4. Cornual ectopic pregnancy

Cornual pregnancies are one of the rare forms of ectopic pregnancy at 0.2–2% and occur in a cornua of a bicornuate uterus, in an rudimentary horn, in a unicornuate uterus, and/or in a septate uterus [37]. Cornual and interstitial pregnancies are often referred to interchangeably, but the following criteria can be used to diagnose cornual pregnancy on ultrasound examination [38]:

A single interstitial portion of fallopian tube in the main uterine body.
A mobile gestational sac surrounded by myometrium and separate from the uterus.
Gestational sac adjoining to the unicornuate uterus with a vascular pedicle.

Methotrexate is generally ineffective due to late diagnosis. Surgery is the main management for cornual ectopic pregnancies that includes myomectomy for an unruptured ectopic, laparoscopic cornuotomy, cornual resection, or excision of the rudimentary horn [4, 39, 40, 41]. Laparotomy and hysterectomy may prove necessary due to hemorrhage or large cornual ectopics. Elective Cesarean section is widely recommended in subsequent pregnancies because of risk of uterine rupture.

5. Ovarian ectopic pregnancy

Ovarian ectopic pregnancy accounts for 3% of all ectopic pregnancies [42]. Previous pelvic inflammatory disease, endometriosis, and assisted reproductive technologies seem as risk factors [43, 44, 45, 46, 47]. İnterference in the release of the ovum from the ruptured follicle, tubal malfunction, and inflammatory thickening of the tunica albuginea are suggested etiologies [48]; however, ovarian ectopic pregnancies have been reported in patients lacking fallopian tubes [49]. Usually symptoms present with abdominal pain and light vaginal spotting. Diagnosis can be difficult to differentiate from a hemorrhagic or corpus luteal cyst or indeed a tubal ectopic.

Diagnostic criteria described by Spiegelberg [50] (Figure 4):

Completely intact fallopian tubes.
Anatomically gestational sac located in the normal position at the ovary.
Both ovary and gestational sac connected to the uterus by ovarian ligament.
Placental trophoblastic tissue attached to the ovarian cortex.

Figure 4.
Ovarian ectopic pregnancy [51].

Also ovarian EPs may be suspected by ultrasound when a hypoechogenic area is seen with peripheral Doppler flow surrounded by a wide echogenic ring and may be completely surrounded by ovarian cortex, and a fetal pole is rarely present [38, 43].

Management is most commonly surgical, and little data is available on the medical management of this condition with systemic MTX either single- or multiple-dose regimens [2]. Fifty milligrams of MTX injections directly into the ovarian EP with transvaginal or laparoscopically have also been reported as a successful management [52, 53]. MTX may also be used in the treatment of persistent trophoblastic tissue after laparoscopy [45]. Partial or total oophorectomy or ovarian wedge resection with laparoscopic surgery has become the standard for management of hemodynamically stable patients [7, 9]. Conservative resection (wedge resection) is performed in patients who want to preserve their fertility.

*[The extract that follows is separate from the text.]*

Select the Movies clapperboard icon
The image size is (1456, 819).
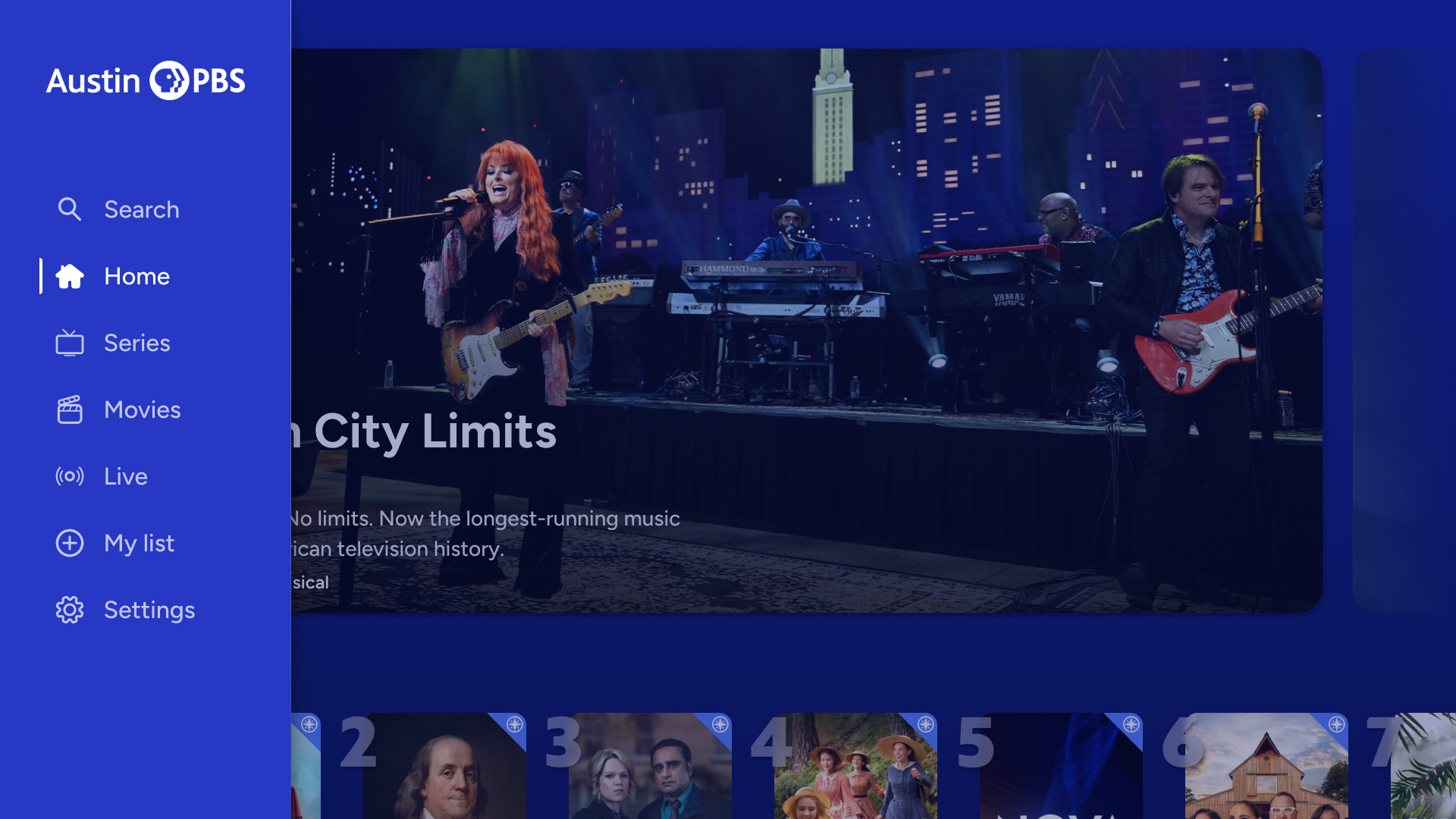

6. Abdominal ectopic pregnancy

The rarest form of ectopic pregnancies is at 0.9–1.4% and relates to implantation at sites throughout the abdomen including omentum; organs such as the liver, spleen, and bowel; large vessels; pelvic cul-de-sac; broad ligament; and pelvic side wall [4, 28, 54, 55, 56]. Abdominal ectopic pregnancy can be defined as primary or secondary; when the fimbrial end does not ‘pick up’ the ovulated follicle is primary type, tubal abortion via the fimbria and peritoneal implantation related with secondary abdominal ectopics [4, 28]. Risk factors are similar to tubal ectopic prior history of a medically treated ectopic, previous pelvic inflammatory disease, prior surgery, endometriosis, and assisted conception. Abdominal ectopic pregnancies have been described after ART, specifically after IUI [57], after IVF [58], and after Clomid [59]. Symptoms include abdominal pain, painful fetal movements, vaginal bleeding, nausea, and vomiting. Abdominal X-ray, ultrasound, or diagnostic laparoscopy are used to diagnose, although MRI may be beneficial. İn several case reports, diagnosis is only made at Cesarean section [60].

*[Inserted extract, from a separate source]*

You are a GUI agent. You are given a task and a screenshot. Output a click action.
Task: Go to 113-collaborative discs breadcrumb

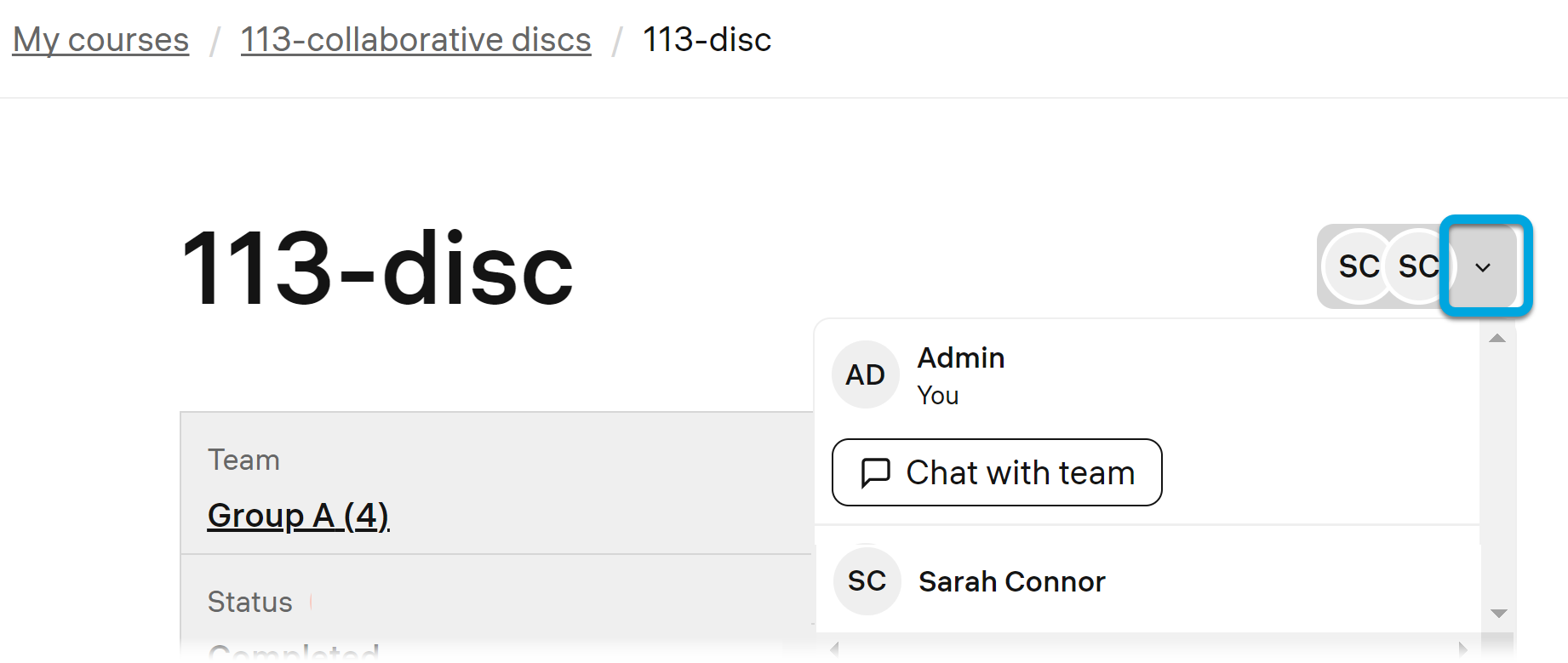pos(415,40)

Diagnostic ultrasound criteria have been suggested by Gerli et al. [61]:

Absence of an intrauterine gestation sac.
Absence of tube and a complex adnexal mass.
Gestational cavity surrounded by loops of bowel and separated by peritoneum.
Wide mobility similar to fluctuation of the sac with pressure of the transvaginal probe toward the posterior cul-de-sac.

Laparotomy and delivery with removal of the fetus with or without placental tissue are the traditional management [62]. The maternal mortality rate is eight times higher than for any other ectopic pregnancies [63, 64]. Expectant management suggested at rare reports orders to attain a live birth. If abdominal pregnancy is diagnosed after the twentieth week of gestation, expectant management can be considered with close follow-up at a tertiary health care facility. Delivery is recommended at 34 weeks if fetus has no congenital malformations, and placenta which implanted away from upper abdomen is often left in place to avoid the risk for hemorrhage [65, 66]. A few case reports have described subsequent methotrexate treatment and ultrasound-guided injection of potassium chloride [4] or radiological artery embolization to minimize blood loss before leaving placental tissue behind [28, 56, 67, 68, 69].

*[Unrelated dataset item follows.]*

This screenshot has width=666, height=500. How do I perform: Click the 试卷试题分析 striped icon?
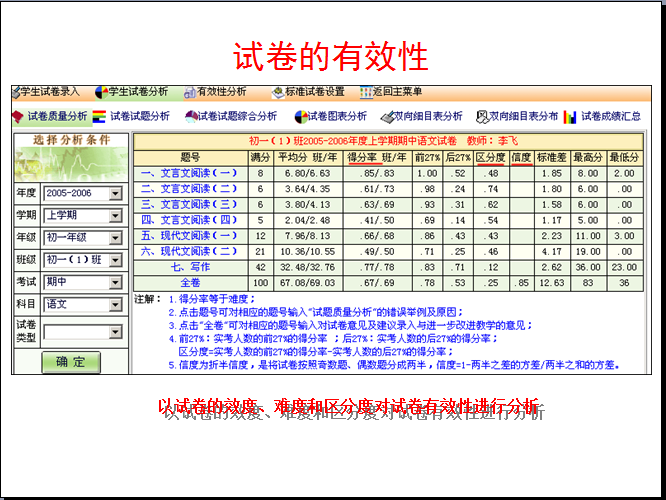[99, 116]
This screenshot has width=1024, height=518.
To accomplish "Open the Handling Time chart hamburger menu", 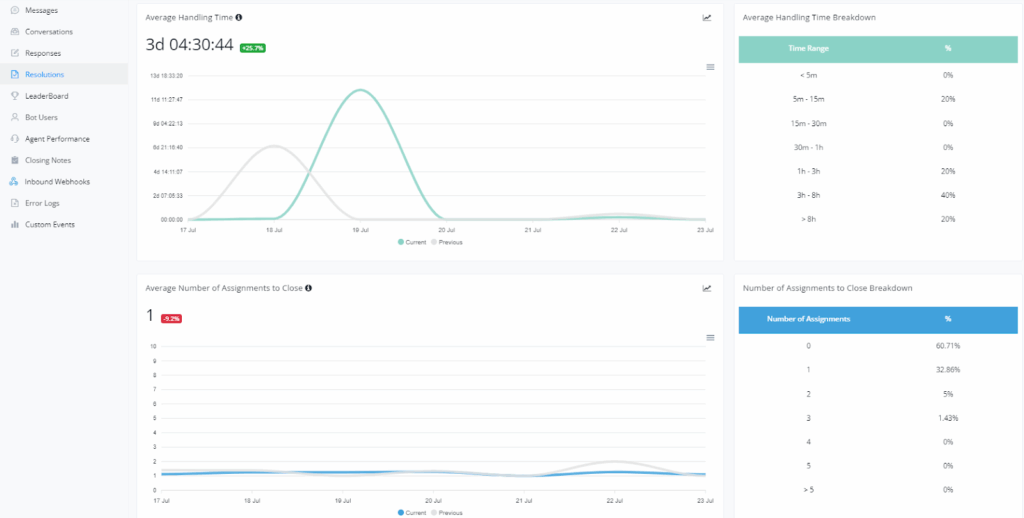I will (x=710, y=67).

7. Cesarean scar pregnancy

Cesarean scar pregnancies are extremely rare, 1:2226 of all pregnancies and 6% of all ectopic pregnancies in women who have undergone at least one previous Cesarean section [4]. Scar pregnancies may be presented with painless vaginal bleeding and also associated with significant rates of uterine rupture and major hemorrhage, uterine rupture, and hypovolemic shock [50]. Risk factors include previous Cesarean, myomectomy, dilatation and curettage, adenomyosis, IVF, and manual removal of the placenta [28, 70]. The suggested theory of pathogenesis is the blastocyst enters a microscopic tract in the uterine scar and implants in the deficient uterine wall. The impact of the number of previous Cesarean sections, the time interval between Cesarean sections, and the rate of scar implantation are unclear [71, 72, 73]. With increasing rates of Cesarean section and repeated Cesarean sections, the scar surface area is getting bigger and is increasingly deficient due to fibrosis, poor vascularity, and postoperative healing, thereby leading to higher rates of blastocyst implantation [72]. Although it is suggested to use ultrasound with Doppler, hysteroscopy, and MRI to diagnose and differentiate Cesarean scar from cervical ectopic pregnancies, transvaginal ultrasound is the first-line approach [50].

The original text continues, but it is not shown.